“When Harry Met Sally” is one of my all-time favorite movies. But I never realized, until recently, how its entire plot is about the titular characters fighting.
That’s the central theme. They disagree almost all the time, yet still fall in love.
When our favorite couples fight in television and movies, we call that “chemistry.” That’s what’s been etched in our brains from pop culture, and even watching our own parents.
Anyone who’s been in or around a couple at some point in their life knows that that couple has fought, and will probably fight again. One survey found that nearly half of married couples believe fighting once per week “helps keep the lines of communication open.”

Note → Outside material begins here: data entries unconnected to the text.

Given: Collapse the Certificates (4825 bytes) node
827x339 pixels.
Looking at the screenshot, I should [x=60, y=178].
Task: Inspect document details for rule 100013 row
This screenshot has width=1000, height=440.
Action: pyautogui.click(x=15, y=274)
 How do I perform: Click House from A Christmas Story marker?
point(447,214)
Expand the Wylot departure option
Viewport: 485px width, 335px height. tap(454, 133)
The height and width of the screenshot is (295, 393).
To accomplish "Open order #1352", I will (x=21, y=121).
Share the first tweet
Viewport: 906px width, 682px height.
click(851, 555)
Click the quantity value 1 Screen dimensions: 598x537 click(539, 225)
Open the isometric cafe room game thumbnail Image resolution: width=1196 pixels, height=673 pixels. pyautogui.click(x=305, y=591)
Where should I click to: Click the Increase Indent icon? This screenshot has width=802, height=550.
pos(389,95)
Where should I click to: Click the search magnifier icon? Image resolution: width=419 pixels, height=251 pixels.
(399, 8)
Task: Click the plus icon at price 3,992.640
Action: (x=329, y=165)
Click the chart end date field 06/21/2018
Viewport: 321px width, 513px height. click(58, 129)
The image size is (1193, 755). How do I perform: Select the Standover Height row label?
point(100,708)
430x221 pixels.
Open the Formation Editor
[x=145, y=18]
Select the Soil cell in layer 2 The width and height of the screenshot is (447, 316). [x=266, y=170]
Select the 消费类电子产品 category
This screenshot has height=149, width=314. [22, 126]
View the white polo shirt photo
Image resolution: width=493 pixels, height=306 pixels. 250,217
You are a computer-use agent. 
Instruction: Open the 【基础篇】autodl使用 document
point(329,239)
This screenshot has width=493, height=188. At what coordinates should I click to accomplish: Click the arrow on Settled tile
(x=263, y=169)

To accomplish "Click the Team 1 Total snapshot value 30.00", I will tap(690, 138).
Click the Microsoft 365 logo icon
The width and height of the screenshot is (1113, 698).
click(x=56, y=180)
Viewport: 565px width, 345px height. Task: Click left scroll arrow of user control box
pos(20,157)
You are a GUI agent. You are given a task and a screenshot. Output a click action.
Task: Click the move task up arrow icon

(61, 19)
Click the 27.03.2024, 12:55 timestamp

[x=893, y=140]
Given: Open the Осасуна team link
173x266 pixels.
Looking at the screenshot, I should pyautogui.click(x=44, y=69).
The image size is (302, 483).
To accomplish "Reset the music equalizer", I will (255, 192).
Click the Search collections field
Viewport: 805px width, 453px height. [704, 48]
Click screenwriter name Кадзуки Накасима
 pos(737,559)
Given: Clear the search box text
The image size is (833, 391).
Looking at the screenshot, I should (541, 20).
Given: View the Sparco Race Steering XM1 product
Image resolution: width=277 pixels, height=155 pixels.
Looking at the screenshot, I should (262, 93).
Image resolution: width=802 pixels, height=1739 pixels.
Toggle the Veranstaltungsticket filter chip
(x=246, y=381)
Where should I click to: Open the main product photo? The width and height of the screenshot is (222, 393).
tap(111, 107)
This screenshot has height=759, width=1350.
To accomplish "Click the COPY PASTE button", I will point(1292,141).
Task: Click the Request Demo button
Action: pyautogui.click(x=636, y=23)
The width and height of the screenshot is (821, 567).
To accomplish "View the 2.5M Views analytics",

Other studies have suggested it’s not whether or not you fight that matters— it’s how you fight. Couples that can resolve daily conflicts are more stable. Couples who don’t have a higher chance of splitting up.
But what happens if you never resolve that conflict? If you find yourself having the same argument over again, is it a sign you should pick your battles?
“It doesn’t mean you should stop the conversation,” clinical psychologist Clinton Moore said. “But it’s important to reflect on why the fight keeps returning and see if you can fix the source of the issue.”
This can be difficult. Moore said that conflict is emotional, so it’s easy to fall into unhealthy habits, like stonewalling your partner.
Sometimes, the argument might be about something that seems small. That’s OK — it’s good to get those opinions out in the open, especially early on.
“It is not the issue that is crucial but rather developing healthy skills to ‘hang in’ with each other and deal with conflicts,” relationship and family psychologist Fran Walfish said.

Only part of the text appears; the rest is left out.